● **Task item**: Would you repeat every line of the data exactly?

Collected data entries:
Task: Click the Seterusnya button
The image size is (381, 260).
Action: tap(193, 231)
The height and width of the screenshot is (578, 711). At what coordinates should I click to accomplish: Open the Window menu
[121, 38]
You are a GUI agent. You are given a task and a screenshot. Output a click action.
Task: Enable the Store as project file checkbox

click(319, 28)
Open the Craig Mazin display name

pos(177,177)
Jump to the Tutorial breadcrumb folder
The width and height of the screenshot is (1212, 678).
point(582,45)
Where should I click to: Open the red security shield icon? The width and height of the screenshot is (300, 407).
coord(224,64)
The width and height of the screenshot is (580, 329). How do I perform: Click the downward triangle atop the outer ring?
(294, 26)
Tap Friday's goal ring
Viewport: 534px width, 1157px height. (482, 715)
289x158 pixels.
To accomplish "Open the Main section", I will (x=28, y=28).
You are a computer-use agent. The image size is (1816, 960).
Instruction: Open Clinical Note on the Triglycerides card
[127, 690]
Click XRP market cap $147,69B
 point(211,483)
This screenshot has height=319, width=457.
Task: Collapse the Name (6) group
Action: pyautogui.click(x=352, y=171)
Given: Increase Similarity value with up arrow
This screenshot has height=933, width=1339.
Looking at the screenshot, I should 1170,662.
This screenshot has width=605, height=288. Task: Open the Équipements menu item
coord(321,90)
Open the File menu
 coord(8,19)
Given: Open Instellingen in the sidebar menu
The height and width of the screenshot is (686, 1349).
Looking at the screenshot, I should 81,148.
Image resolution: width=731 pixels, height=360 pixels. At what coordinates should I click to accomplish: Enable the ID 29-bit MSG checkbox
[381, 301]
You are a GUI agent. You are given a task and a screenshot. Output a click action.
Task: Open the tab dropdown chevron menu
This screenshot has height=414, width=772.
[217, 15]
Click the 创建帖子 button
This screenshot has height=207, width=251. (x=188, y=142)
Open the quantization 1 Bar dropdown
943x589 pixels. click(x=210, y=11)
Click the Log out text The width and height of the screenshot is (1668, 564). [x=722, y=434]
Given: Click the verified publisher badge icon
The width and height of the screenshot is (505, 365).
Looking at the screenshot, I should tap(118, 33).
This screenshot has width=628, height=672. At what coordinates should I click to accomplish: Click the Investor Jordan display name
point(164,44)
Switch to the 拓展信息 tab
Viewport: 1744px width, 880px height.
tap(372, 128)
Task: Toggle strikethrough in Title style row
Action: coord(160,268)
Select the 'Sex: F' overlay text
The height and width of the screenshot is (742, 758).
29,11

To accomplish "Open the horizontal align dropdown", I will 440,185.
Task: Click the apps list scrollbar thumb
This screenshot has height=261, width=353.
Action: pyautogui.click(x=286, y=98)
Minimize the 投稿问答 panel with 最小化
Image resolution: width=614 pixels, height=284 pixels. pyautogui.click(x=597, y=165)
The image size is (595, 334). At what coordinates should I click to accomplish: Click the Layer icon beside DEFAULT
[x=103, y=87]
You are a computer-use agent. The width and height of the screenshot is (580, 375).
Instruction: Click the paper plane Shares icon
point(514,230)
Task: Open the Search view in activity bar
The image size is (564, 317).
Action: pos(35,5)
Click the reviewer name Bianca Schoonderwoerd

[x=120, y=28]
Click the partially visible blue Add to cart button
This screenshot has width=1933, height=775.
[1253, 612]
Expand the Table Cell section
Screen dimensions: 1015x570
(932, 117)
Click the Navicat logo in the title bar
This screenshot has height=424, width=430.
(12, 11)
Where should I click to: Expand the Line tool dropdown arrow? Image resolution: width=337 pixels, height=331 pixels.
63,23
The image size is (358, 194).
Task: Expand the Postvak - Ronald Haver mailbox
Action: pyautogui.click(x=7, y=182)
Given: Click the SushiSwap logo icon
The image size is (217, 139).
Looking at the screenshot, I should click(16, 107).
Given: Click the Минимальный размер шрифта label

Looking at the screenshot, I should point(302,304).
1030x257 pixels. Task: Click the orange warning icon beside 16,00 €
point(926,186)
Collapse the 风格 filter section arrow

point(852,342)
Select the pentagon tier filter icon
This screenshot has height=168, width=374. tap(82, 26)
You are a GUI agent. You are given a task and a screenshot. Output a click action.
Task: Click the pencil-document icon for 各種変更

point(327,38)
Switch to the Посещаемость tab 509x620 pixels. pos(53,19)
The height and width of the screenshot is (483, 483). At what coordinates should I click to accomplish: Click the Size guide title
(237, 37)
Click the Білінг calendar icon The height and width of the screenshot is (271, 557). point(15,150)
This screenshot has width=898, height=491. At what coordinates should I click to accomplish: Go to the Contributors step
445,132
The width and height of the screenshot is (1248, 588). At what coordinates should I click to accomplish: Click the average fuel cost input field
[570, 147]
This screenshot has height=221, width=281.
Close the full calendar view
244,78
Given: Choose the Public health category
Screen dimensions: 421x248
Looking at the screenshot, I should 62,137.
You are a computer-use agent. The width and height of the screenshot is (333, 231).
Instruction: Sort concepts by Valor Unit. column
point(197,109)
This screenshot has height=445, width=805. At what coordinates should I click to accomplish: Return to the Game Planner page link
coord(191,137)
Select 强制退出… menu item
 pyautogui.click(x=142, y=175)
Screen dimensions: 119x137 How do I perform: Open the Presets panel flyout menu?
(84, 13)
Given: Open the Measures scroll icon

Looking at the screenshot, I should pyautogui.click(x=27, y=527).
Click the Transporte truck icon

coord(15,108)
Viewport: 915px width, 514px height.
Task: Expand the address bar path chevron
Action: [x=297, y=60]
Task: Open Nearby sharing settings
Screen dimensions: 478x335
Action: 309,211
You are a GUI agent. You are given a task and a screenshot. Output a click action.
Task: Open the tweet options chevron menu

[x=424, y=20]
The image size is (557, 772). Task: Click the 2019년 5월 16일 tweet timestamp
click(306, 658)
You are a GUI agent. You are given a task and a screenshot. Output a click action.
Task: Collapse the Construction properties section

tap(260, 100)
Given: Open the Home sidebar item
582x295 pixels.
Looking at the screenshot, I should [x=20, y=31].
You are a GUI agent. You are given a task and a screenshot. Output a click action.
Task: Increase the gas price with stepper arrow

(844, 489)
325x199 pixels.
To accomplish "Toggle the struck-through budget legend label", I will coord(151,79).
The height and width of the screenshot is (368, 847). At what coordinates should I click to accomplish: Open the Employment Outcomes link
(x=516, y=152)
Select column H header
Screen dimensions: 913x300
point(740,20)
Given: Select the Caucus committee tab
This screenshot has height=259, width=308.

● **Written answer**:
Task: Click the Seterusnya button
The image size is (381, 260).
Action: tap(193, 231)
The height and width of the screenshot is (578, 711). At what coordinates should I click to accomplish: Open the Window menu
[121, 38]
You are a GUI agent. You are given a task and a screenshot. Output a click action.
Task: Enable the Store as project file checkbox

click(319, 28)
Open the Craig Mazin display name

pos(177,177)
Jump to the Tutorial breadcrumb folder
The width and height of the screenshot is (1212, 678).
point(582,45)
Where should I click to: Open the red security shield icon? The width and height of the screenshot is (300, 407).
coord(224,64)
The width and height of the screenshot is (580, 329). How do I perform: Click the downward triangle atop the outer ring?
(294, 26)
Tap Friday's goal ring
Viewport: 534px width, 1157px height. (482, 715)
289x158 pixels.
To accomplish "Open the Main section", I will (x=28, y=28).
You are a computer-use agent. The image size is (1816, 960).
Instruction: Open Clinical Note on the Triglycerides card
[127, 690]
Click XRP market cap $147,69B
 point(211,483)
This screenshot has height=319, width=457.
Task: Collapse the Name (6) group
Action: pyautogui.click(x=352, y=171)
Given: Increase Similarity value with up arrow
This screenshot has height=933, width=1339.
Looking at the screenshot, I should 1170,662.
This screenshot has width=605, height=288. Task: Open the Équipements menu item
coord(321,90)
Open the File menu
 coord(8,19)
Given: Open Instellingen in the sidebar menu
The height and width of the screenshot is (686, 1349).
Looking at the screenshot, I should 81,148.
Image resolution: width=731 pixels, height=360 pixels. At what coordinates should I click to accomplish: Enable the ID 29-bit MSG checkbox
[381, 301]
You are a GUI agent. You are given a task and a screenshot. Output a click action.
Task: Open the tab dropdown chevron menu
This screenshot has height=414, width=772.
[217, 15]
Click the 创建帖子 button
This screenshot has height=207, width=251. (x=188, y=142)
Open the quantization 1 Bar dropdown
943x589 pixels. click(x=210, y=11)
Click the Log out text The width and height of the screenshot is (1668, 564). [x=722, y=434]
Given: Click the verified publisher badge icon
The width and height of the screenshot is (505, 365).
Looking at the screenshot, I should tap(118, 33).
This screenshot has width=628, height=672. At what coordinates should I click to accomplish: Click the Investor Jordan display name
point(164,44)
Switch to the 拓展信息 tab
Viewport: 1744px width, 880px height.
tap(372, 128)
Task: Toggle strikethrough in Title style row
Action: coord(160,268)
Select the 'Sex: F' overlay text
The height and width of the screenshot is (742, 758).
29,11

To accomplish "Open the horizontal align dropdown", I will 440,185.
Task: Click the apps list scrollbar thumb
This screenshot has height=261, width=353.
Action: pyautogui.click(x=286, y=98)
Minimize the 投稿问答 panel with 最小化
Image resolution: width=614 pixels, height=284 pixels. pyautogui.click(x=597, y=165)
The image size is (595, 334). At what coordinates should I click to accomplish: Click the Layer icon beside DEFAULT
[x=103, y=87]
You are a computer-use agent. The width and height of the screenshot is (580, 375).
Instruction: Click the paper plane Shares icon
point(514,230)
Task: Open the Search view in activity bar
The image size is (564, 317).
Action: pos(35,5)
Click the reviewer name Bianca Schoonderwoerd

[x=120, y=28]
Click the partially visible blue Add to cart button
This screenshot has width=1933, height=775.
[1253, 612]
Expand the Table Cell section
Screen dimensions: 1015x570
(932, 117)
Click the Navicat logo in the title bar
This screenshot has height=424, width=430.
(12, 11)
Where should I click to: Expand the Line tool dropdown arrow? Image resolution: width=337 pixels, height=331 pixels.
63,23
The image size is (358, 194).
Task: Expand the Postvak - Ronald Haver mailbox
Action: pyautogui.click(x=7, y=182)
Given: Click the SushiSwap logo icon
The image size is (217, 139).
Looking at the screenshot, I should click(16, 107).
Given: Click the Минимальный размер шрифта label

Looking at the screenshot, I should point(302,304).
1030x257 pixels. Task: Click the orange warning icon beside 16,00 €
point(926,186)
Collapse the 风格 filter section arrow

point(852,342)
Select the pentagon tier filter icon
This screenshot has height=168, width=374. tap(82, 26)
You are a GUI agent. You are given a task and a screenshot. Output a click action.
Task: Click the pencil-document icon for 各種変更

point(327,38)
Switch to the Посещаемость tab 509x620 pixels. pos(53,19)
The height and width of the screenshot is (483, 483). At what coordinates should I click to accomplish: Click the Size guide title
(237, 37)
Click the Білінг calendar icon The height and width of the screenshot is (271, 557). point(15,150)
This screenshot has width=898, height=491. At what coordinates should I click to accomplish: Go to the Contributors step
445,132
The width and height of the screenshot is (1248, 588). At what coordinates should I click to accomplish: Click the average fuel cost input field
[570, 147]
This screenshot has height=221, width=281.
Close the full calendar view
244,78
Given: Choose the Public health category
Screen dimensions: 421x248
Looking at the screenshot, I should 62,137.
You are a computer-use agent. The width and height of the screenshot is (333, 231).
Instruction: Sort concepts by Valor Unit. column
point(197,109)
This screenshot has height=445, width=805. At what coordinates should I click to accomplish: Return to the Game Planner page link
coord(191,137)
Select 强制退出… menu item
 pyautogui.click(x=142, y=175)
Screen dimensions: 119x137 How do I perform: Open the Presets panel flyout menu?
(84, 13)
Given: Open the Measures scroll icon

Looking at the screenshot, I should pyautogui.click(x=27, y=527).
Click the Transporte truck icon

coord(15,108)
Viewport: 915px width, 514px height.
Task: Expand the address bar path chevron
Action: [x=297, y=60]
Task: Open Nearby sharing settings
Screen dimensions: 478x335
Action: 309,211
You are a GUI agent. You are given a task and a screenshot. Output a click action.
Task: Open the tweet options chevron menu

[x=424, y=20]
The image size is (557, 772). Task: Click the 2019년 5월 16일 tweet timestamp
click(306, 658)
You are a GUI agent. You are given a task and a screenshot. Output a click action.
Task: Collapse the Construction properties section

tap(260, 100)
Given: Open the Home sidebar item
582x295 pixels.
Looking at the screenshot, I should [x=20, y=31].
You are a GUI agent. You are given a task and a screenshot. Output a click action.
Task: Increase the gas price with stepper arrow

(844, 489)
325x199 pixels.
To accomplish "Toggle the struck-through budget legend label", I will coord(151,79).
The height and width of the screenshot is (368, 847). At what coordinates should I click to accomplish: Open the Employment Outcomes link
(x=516, y=152)
Select column H header
Screen dimensions: 913x300
point(740,20)
Given: Select the Caucus committee tab
This screenshot has height=259, width=308.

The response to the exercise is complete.